* [Aim of the task]:
Where in the data does the word "orange" appear? Find those lines and copy them.

* [Collected data]:

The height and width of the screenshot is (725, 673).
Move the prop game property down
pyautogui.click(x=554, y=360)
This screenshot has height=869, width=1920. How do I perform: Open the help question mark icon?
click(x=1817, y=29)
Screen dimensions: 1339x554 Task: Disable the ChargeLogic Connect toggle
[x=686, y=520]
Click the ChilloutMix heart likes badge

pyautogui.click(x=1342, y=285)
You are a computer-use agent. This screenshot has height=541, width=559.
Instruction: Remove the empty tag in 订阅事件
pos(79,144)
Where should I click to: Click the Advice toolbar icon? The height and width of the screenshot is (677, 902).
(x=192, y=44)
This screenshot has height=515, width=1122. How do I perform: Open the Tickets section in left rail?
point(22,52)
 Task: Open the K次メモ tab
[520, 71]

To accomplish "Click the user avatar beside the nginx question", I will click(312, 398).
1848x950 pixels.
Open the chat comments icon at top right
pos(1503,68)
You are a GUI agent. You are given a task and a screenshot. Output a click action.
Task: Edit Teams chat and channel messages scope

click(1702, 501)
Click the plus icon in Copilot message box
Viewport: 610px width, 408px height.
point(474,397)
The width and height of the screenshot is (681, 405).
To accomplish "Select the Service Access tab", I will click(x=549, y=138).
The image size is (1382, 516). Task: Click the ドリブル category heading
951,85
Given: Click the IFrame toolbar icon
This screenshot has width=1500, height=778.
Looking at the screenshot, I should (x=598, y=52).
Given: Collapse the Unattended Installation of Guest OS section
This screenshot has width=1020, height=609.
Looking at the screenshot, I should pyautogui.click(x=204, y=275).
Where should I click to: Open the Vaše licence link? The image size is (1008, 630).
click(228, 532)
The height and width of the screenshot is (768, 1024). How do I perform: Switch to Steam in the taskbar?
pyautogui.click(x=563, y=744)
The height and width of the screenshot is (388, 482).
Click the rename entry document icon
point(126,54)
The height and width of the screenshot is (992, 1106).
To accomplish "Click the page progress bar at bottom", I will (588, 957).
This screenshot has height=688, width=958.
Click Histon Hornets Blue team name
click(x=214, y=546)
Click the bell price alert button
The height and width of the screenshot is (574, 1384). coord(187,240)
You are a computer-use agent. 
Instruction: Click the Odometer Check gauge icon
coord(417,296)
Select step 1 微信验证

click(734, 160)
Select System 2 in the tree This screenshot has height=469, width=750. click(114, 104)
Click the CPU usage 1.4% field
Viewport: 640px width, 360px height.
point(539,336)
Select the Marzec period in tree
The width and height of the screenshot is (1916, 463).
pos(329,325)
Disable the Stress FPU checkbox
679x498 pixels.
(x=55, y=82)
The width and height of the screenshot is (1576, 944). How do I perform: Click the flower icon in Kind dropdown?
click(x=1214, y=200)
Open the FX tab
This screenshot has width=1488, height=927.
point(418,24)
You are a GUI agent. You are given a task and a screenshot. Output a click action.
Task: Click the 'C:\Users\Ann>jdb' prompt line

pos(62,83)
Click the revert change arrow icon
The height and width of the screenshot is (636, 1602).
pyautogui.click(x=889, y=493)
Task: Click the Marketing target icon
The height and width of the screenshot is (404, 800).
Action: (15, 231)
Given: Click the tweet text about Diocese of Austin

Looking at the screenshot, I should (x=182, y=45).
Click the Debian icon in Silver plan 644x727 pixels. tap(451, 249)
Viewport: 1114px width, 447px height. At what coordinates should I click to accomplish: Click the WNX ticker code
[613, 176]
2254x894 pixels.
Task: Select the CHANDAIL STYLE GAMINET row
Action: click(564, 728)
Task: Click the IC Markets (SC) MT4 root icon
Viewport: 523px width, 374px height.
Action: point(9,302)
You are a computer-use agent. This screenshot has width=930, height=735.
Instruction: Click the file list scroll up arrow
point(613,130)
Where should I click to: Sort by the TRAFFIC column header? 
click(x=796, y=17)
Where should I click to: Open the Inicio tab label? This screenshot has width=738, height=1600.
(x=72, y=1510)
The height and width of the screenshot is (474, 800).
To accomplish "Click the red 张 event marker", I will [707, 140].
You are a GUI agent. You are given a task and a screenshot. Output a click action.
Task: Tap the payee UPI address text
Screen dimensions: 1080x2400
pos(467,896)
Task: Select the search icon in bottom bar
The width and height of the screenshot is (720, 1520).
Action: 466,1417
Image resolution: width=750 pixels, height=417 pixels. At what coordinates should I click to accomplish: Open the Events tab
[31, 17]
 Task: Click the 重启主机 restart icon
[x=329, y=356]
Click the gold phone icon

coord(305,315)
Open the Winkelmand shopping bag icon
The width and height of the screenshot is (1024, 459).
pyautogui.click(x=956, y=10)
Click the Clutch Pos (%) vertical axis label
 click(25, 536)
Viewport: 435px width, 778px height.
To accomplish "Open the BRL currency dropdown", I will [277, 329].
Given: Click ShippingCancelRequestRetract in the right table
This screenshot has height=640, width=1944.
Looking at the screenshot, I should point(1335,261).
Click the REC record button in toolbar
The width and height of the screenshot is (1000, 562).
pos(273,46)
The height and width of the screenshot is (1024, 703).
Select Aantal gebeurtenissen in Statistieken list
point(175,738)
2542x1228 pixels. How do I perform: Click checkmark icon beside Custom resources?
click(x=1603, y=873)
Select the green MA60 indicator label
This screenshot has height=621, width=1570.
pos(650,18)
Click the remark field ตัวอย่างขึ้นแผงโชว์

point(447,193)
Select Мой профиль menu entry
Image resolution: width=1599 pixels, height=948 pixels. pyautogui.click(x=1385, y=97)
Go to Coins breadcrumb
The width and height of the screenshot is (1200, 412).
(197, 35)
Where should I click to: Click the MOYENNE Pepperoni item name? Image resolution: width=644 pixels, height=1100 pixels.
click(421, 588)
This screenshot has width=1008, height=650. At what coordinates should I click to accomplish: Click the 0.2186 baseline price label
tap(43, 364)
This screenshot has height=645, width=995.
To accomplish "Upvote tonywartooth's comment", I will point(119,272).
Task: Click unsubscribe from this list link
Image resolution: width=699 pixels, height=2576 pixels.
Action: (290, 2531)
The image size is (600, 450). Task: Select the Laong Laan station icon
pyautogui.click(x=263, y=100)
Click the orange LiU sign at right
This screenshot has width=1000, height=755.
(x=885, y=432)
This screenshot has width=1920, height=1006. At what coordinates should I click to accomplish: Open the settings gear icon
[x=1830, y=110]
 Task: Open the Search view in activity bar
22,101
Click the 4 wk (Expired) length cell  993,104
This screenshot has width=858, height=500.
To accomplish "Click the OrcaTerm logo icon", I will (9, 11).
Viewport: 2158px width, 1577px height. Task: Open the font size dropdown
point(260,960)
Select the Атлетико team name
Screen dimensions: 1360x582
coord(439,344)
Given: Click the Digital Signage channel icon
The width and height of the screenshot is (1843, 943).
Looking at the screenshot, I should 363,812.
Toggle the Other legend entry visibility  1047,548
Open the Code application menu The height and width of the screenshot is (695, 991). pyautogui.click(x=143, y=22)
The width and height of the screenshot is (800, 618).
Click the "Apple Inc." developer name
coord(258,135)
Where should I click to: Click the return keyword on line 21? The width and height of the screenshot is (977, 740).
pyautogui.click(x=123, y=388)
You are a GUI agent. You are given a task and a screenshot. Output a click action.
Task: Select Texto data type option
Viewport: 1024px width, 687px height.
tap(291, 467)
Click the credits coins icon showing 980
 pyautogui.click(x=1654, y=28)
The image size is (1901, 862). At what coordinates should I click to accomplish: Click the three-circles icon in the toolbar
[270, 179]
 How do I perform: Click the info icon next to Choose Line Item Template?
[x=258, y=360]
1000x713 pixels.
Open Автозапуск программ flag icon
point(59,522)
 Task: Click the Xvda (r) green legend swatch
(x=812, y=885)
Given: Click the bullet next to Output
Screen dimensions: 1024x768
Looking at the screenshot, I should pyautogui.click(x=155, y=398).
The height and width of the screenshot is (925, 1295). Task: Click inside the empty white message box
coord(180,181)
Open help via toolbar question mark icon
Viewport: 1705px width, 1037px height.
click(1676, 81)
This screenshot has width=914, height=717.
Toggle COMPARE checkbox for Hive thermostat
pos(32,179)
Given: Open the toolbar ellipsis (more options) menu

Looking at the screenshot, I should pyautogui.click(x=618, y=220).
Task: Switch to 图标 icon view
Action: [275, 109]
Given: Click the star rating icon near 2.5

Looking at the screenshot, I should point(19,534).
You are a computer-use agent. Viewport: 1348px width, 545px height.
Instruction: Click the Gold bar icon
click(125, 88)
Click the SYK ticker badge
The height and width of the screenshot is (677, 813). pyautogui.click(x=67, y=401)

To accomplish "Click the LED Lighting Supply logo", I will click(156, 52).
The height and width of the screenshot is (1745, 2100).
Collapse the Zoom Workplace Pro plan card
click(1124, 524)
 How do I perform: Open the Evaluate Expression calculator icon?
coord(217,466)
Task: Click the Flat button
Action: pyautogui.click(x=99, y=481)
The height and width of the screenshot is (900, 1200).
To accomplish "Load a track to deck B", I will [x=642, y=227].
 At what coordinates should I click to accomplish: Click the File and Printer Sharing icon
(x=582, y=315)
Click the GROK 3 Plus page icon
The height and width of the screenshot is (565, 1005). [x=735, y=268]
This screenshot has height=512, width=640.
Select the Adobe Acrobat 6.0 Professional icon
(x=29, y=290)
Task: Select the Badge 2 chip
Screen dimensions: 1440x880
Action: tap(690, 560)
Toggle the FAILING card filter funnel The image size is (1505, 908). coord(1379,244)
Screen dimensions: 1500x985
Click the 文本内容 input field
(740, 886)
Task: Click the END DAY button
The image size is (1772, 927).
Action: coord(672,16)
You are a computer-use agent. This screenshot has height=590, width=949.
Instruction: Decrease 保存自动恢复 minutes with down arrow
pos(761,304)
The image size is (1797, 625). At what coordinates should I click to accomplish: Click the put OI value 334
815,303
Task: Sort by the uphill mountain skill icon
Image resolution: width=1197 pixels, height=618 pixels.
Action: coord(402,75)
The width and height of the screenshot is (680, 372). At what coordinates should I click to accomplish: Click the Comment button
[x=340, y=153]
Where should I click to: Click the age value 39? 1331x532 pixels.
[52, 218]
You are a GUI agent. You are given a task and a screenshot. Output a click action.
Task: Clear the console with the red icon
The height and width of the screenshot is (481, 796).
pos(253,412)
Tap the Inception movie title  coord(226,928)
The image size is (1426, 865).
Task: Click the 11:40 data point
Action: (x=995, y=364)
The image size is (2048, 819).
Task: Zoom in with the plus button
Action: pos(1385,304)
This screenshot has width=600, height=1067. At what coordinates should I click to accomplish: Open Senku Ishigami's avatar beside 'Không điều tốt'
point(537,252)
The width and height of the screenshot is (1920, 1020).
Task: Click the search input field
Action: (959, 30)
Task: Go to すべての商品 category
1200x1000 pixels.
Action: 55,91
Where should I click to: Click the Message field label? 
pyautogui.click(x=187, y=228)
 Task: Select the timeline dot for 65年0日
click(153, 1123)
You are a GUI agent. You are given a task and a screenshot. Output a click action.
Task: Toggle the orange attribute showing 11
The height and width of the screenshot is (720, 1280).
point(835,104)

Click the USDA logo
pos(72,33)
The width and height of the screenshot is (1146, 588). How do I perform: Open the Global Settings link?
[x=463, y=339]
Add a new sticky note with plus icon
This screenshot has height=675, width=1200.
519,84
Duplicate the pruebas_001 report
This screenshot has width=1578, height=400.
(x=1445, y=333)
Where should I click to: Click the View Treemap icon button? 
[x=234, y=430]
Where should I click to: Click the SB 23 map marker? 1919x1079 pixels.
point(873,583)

* [Task output]:
Click the orange LiU sign at right
Task: Toggle the orange attribute showing 11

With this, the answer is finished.